Short task: Write out the data as a numbered list, from the line containing "Screen dimensions: 1063x258" through the line containing "Where should I". Skip blank lines and leave the pictures out.
━━━ Input material ━━━
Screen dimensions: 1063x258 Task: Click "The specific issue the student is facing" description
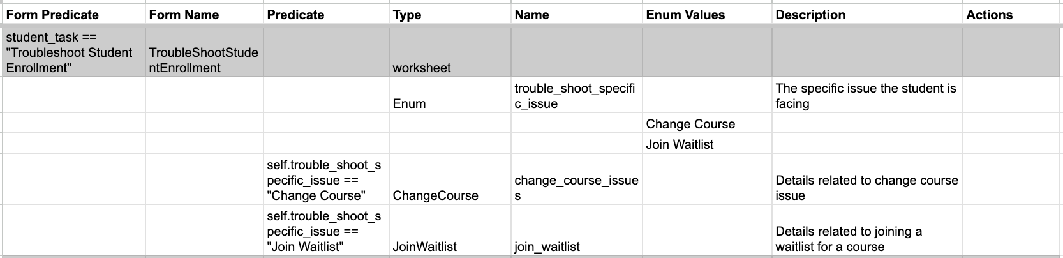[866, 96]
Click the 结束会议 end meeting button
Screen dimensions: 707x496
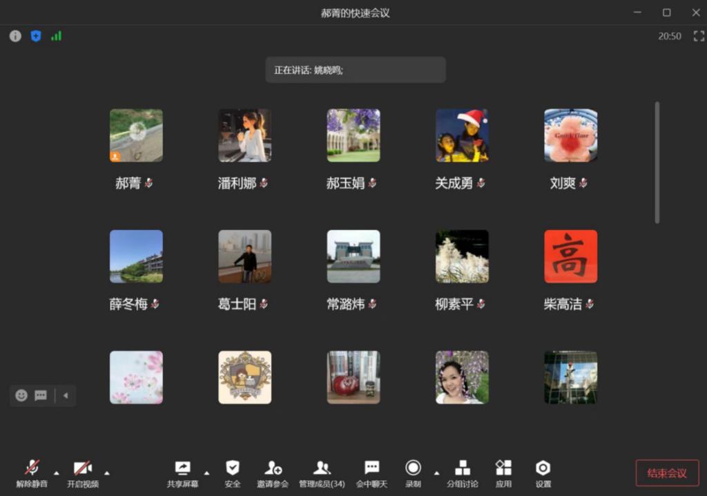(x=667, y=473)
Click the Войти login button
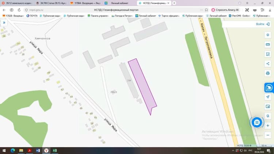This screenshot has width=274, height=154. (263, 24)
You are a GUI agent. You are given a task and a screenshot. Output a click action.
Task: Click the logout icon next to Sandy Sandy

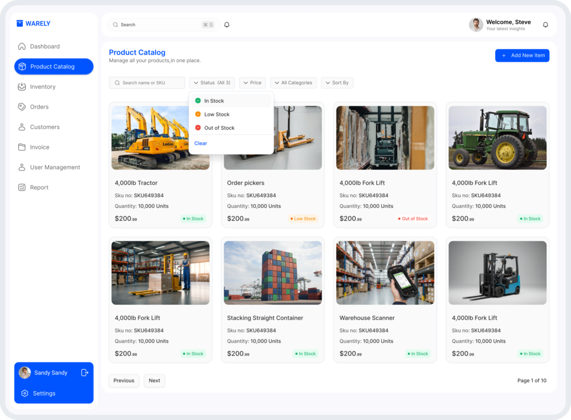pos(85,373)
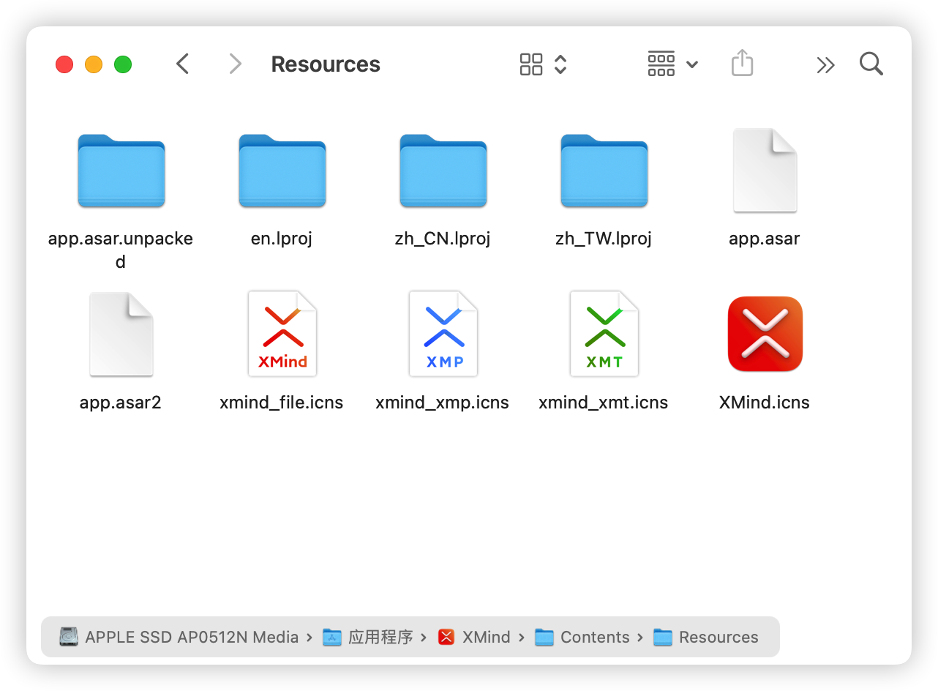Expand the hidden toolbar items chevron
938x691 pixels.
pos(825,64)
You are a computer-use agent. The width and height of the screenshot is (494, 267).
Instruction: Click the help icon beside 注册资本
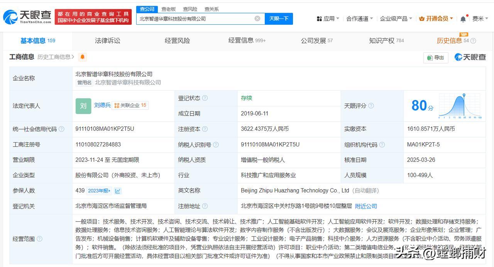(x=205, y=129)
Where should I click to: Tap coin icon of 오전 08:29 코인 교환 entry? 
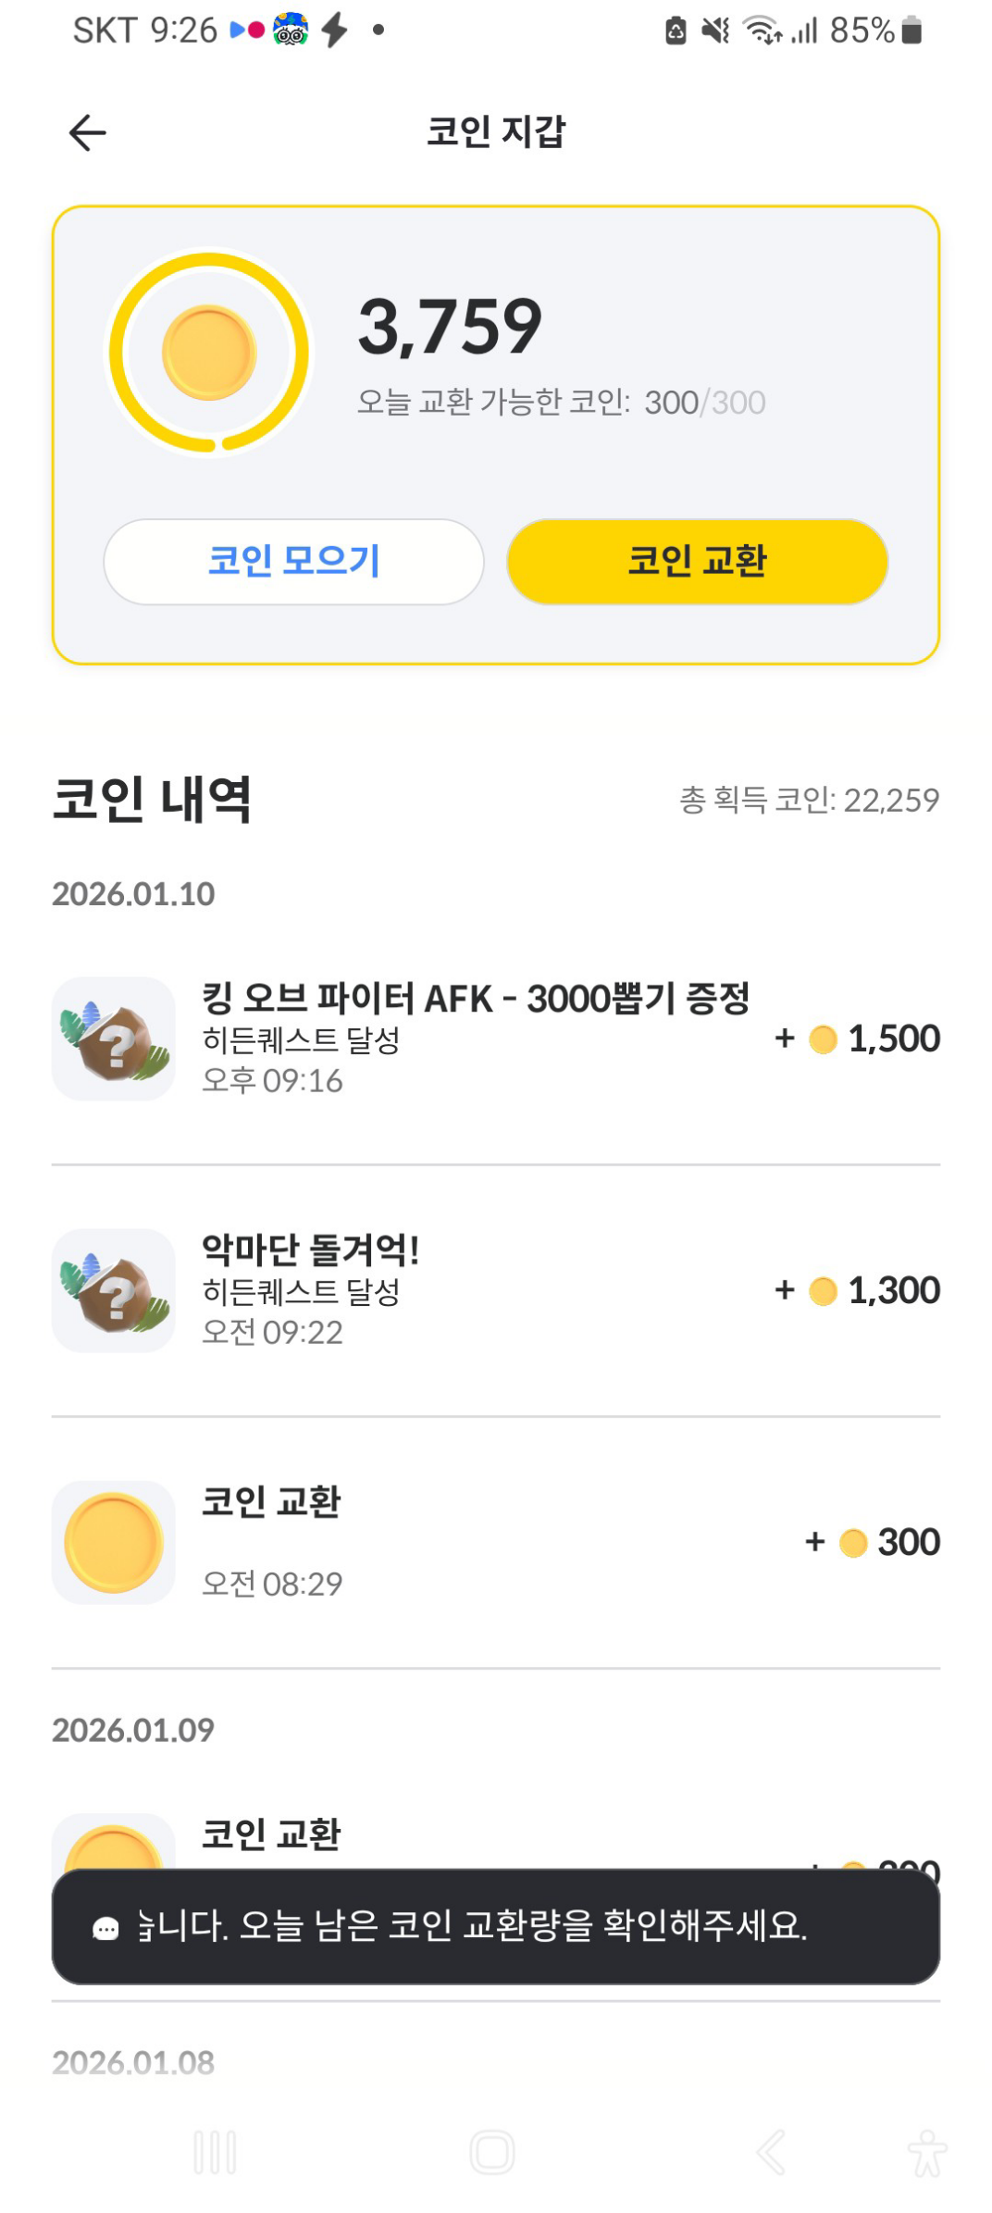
━━━
━━━ Input material ━━━
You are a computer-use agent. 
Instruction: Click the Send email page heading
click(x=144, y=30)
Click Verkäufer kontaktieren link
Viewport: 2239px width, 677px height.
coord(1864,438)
━━━
Task answer:
1. Screen dimensions: 1063x258 Task: Click "The specific issue the student is facing" description
2. [866, 96]
3. Click the 结束会议 end meeting button
4. Screen dimensions: 707x496
5. (x=667, y=473)
6. Click the Войти login button
7. This screenshot has width=274, height=154. (263, 24)
8. You are a GUI agent. You are given a task and a screenshot. Output a click action.
9. Task: Click the logout icon next to Sandy Sandy
10. pos(85,373)
11. Expand the hidden toolbar items chevron
12. 938x691 pixels.
13. pos(825,64)
14. You are a computer-use agent. The width and height of the screenshot is (494, 267).
15. Instruction: Click the help icon beside 注册资本
16. (x=205, y=129)
17. Where should I click to: Tap coin icon of 오전 08:29 코인 교환 entry? 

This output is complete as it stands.